--- START ---
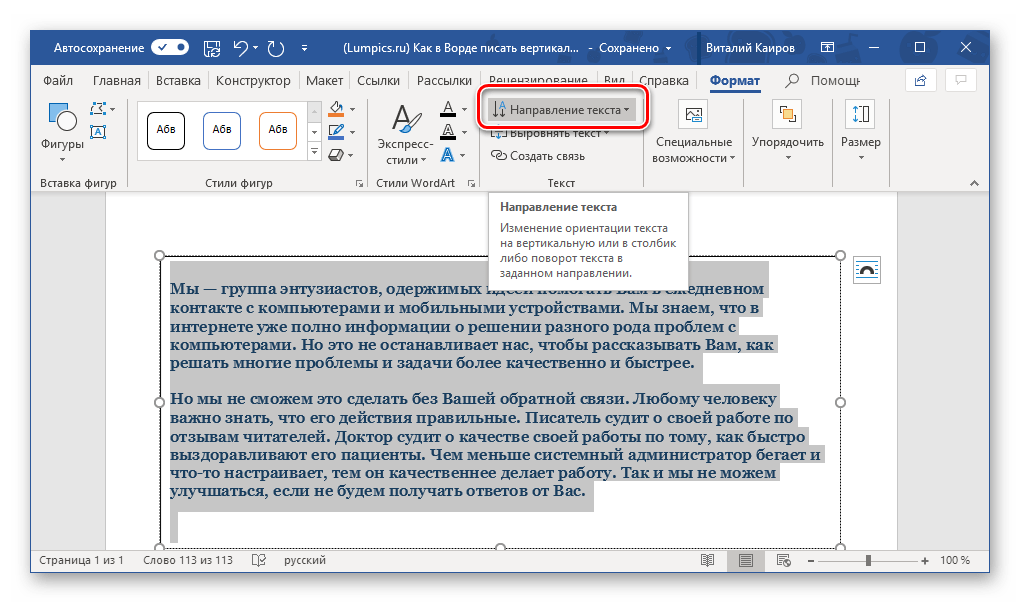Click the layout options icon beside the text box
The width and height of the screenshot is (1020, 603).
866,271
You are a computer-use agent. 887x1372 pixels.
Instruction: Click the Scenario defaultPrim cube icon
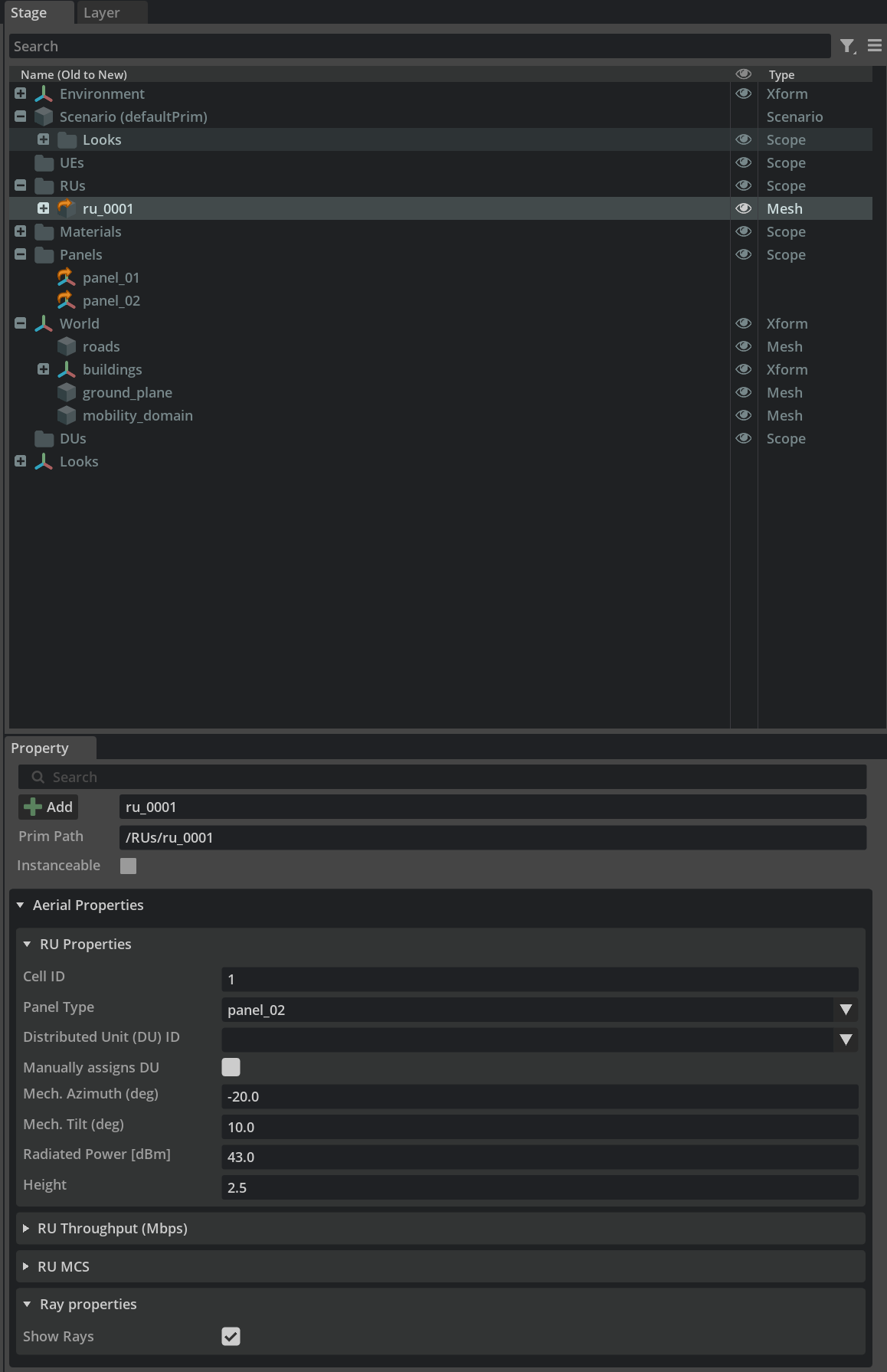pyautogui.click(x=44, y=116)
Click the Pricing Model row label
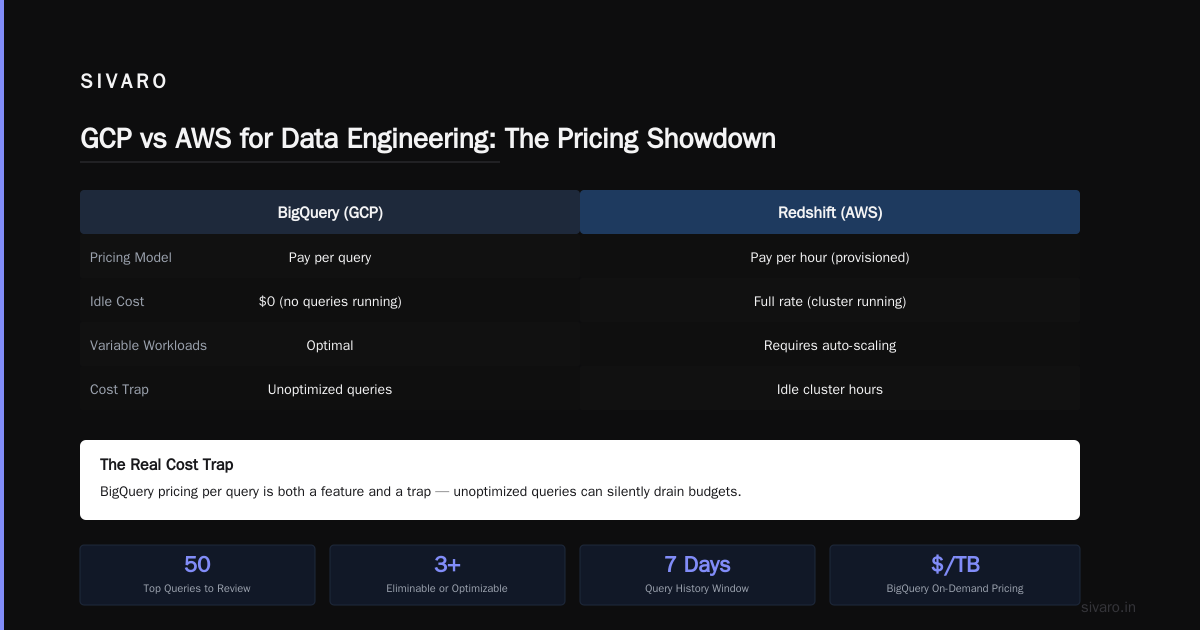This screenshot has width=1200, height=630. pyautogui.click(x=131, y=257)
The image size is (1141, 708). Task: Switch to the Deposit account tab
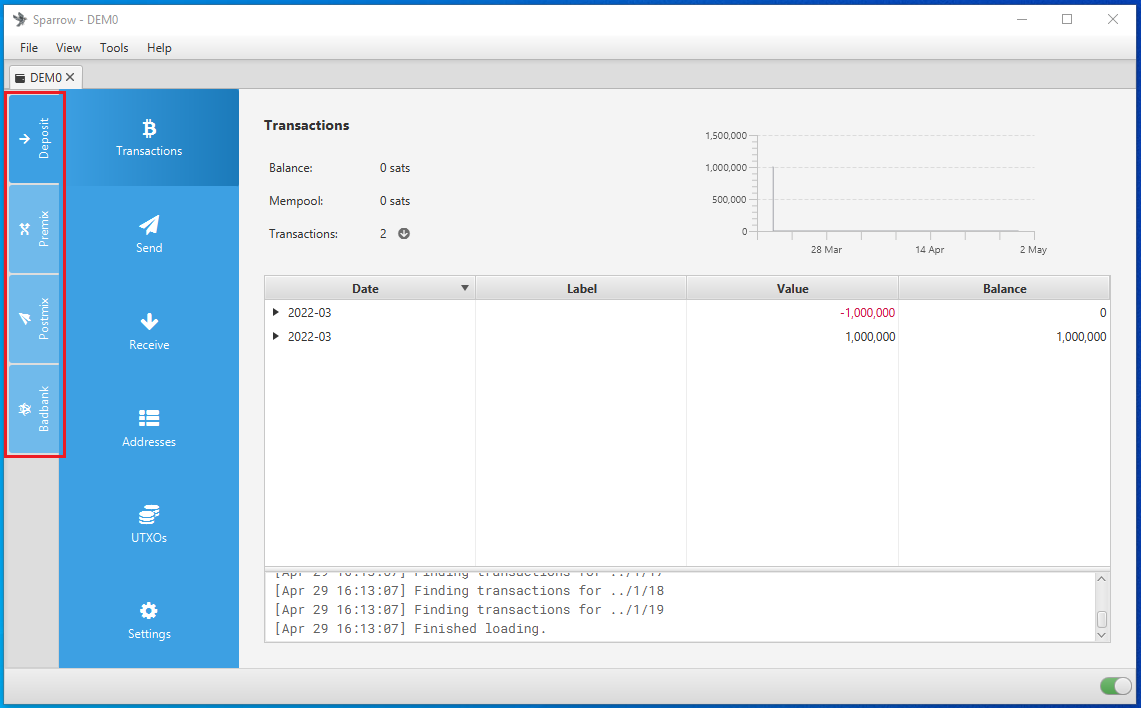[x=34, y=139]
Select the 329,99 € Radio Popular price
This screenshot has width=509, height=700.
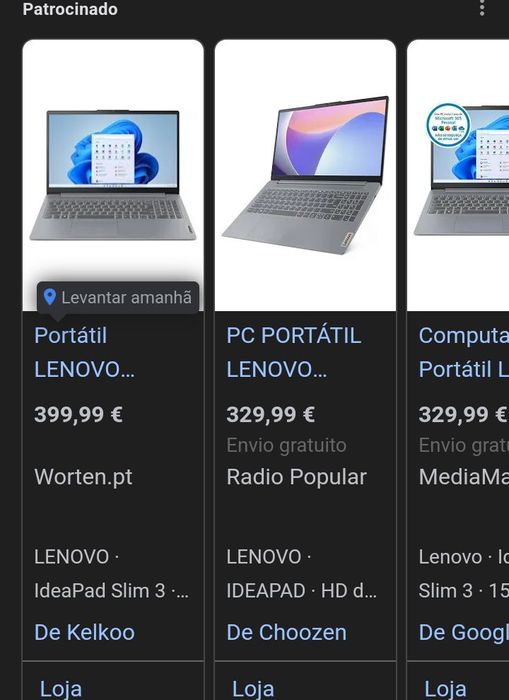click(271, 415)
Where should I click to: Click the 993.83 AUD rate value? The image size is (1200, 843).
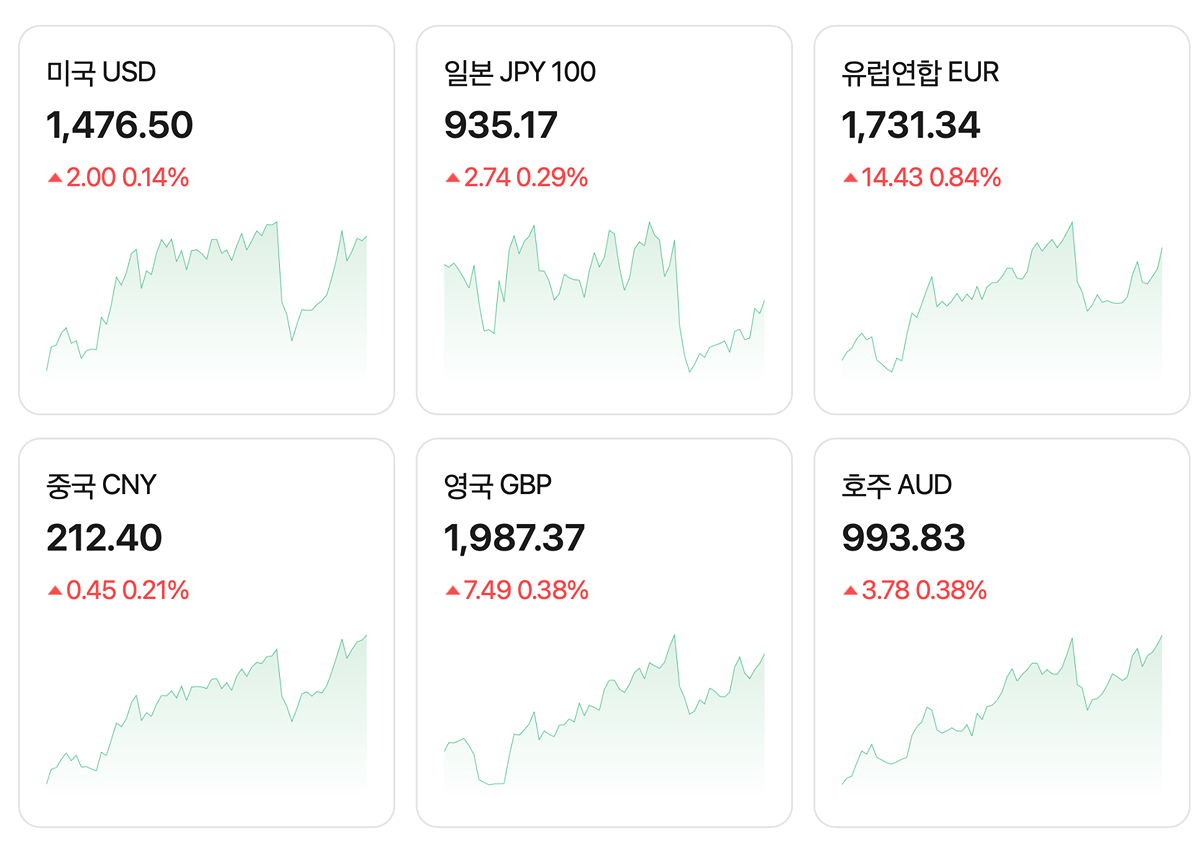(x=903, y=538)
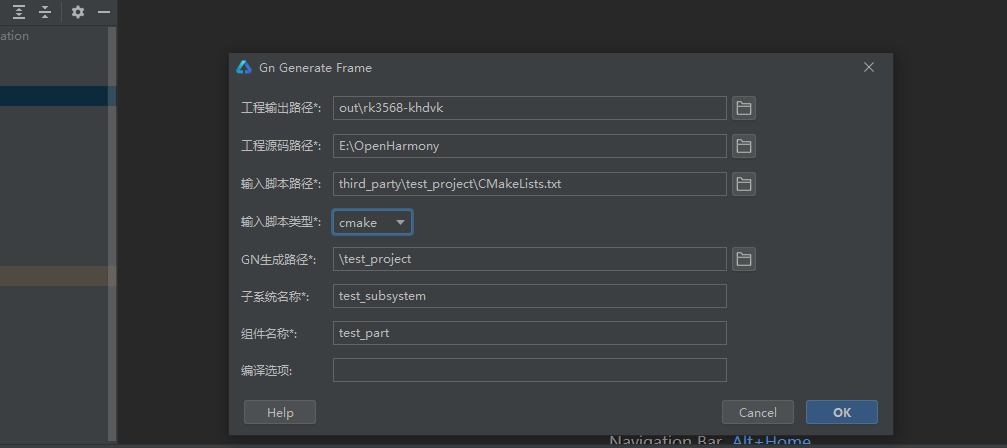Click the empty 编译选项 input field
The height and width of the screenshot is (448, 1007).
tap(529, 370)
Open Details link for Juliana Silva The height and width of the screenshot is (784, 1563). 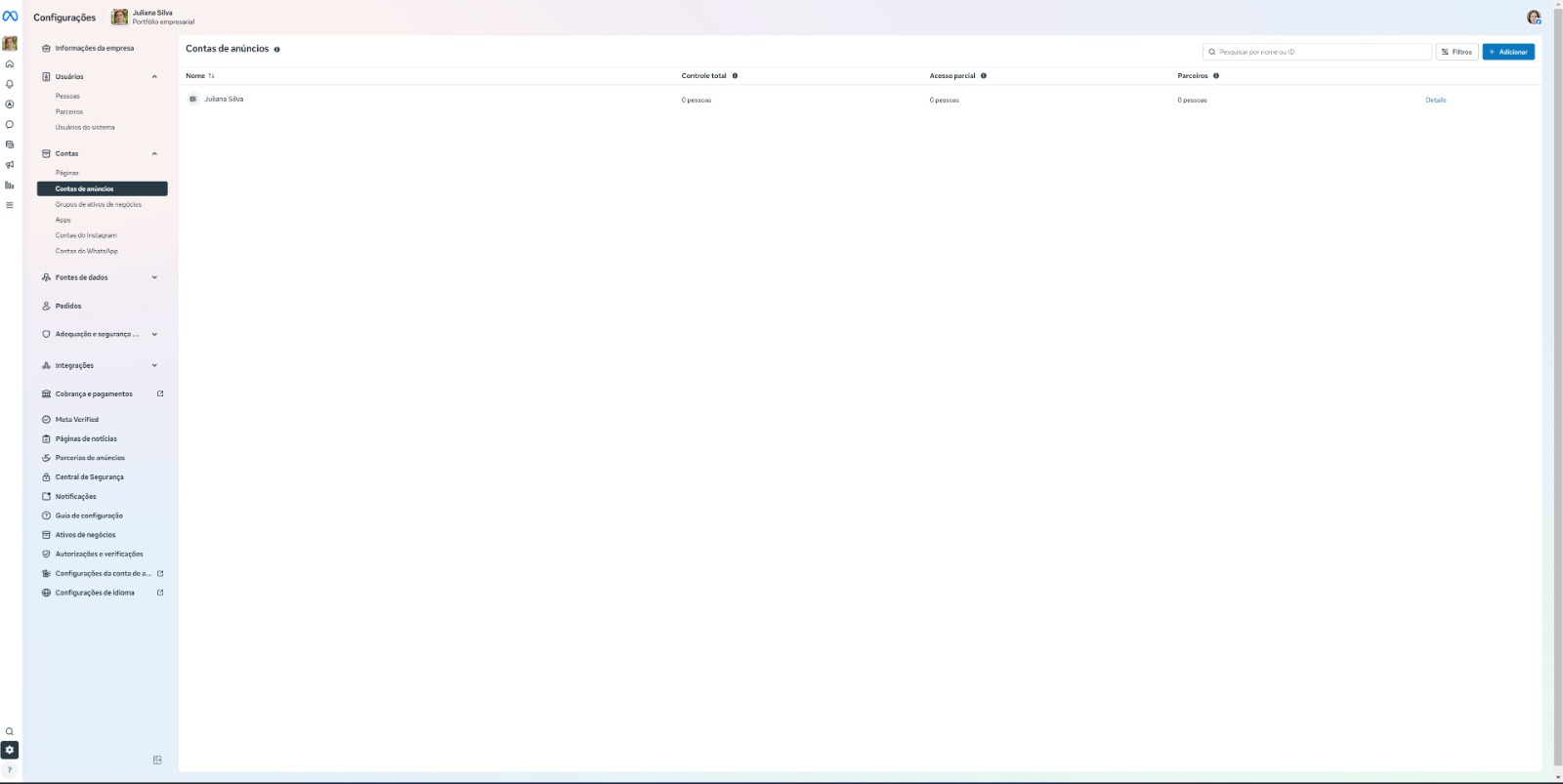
--- END ---
Each line from the line containing "You are a computer-use" through the final line of the data above must be retyped exactly; nothing else, and no pictures, may appear.

#### Result of the exercise:
You are a computer-use agent. 887x1372 pixels.
Instruction: Click the Scenario defaultPrim cube icon
pyautogui.click(x=44, y=116)
Click the Pricing Model row label
This screenshot has width=1200, height=630. pyautogui.click(x=131, y=257)
The image size is (1141, 708). Task: Switch to the Deposit account tab
[x=34, y=139]
Select the 329,99 € Radio Popular price
This screenshot has width=509, height=700.
click(271, 415)
Where should I click to: Click the 993.83 AUD rate value? The image size is (1200, 843).
(x=903, y=538)
Click the empty 编译选项 input field
The height and width of the screenshot is (448, 1007).
tap(529, 370)
Open Details link for Juliana Silva The height and width of the screenshot is (784, 1563). 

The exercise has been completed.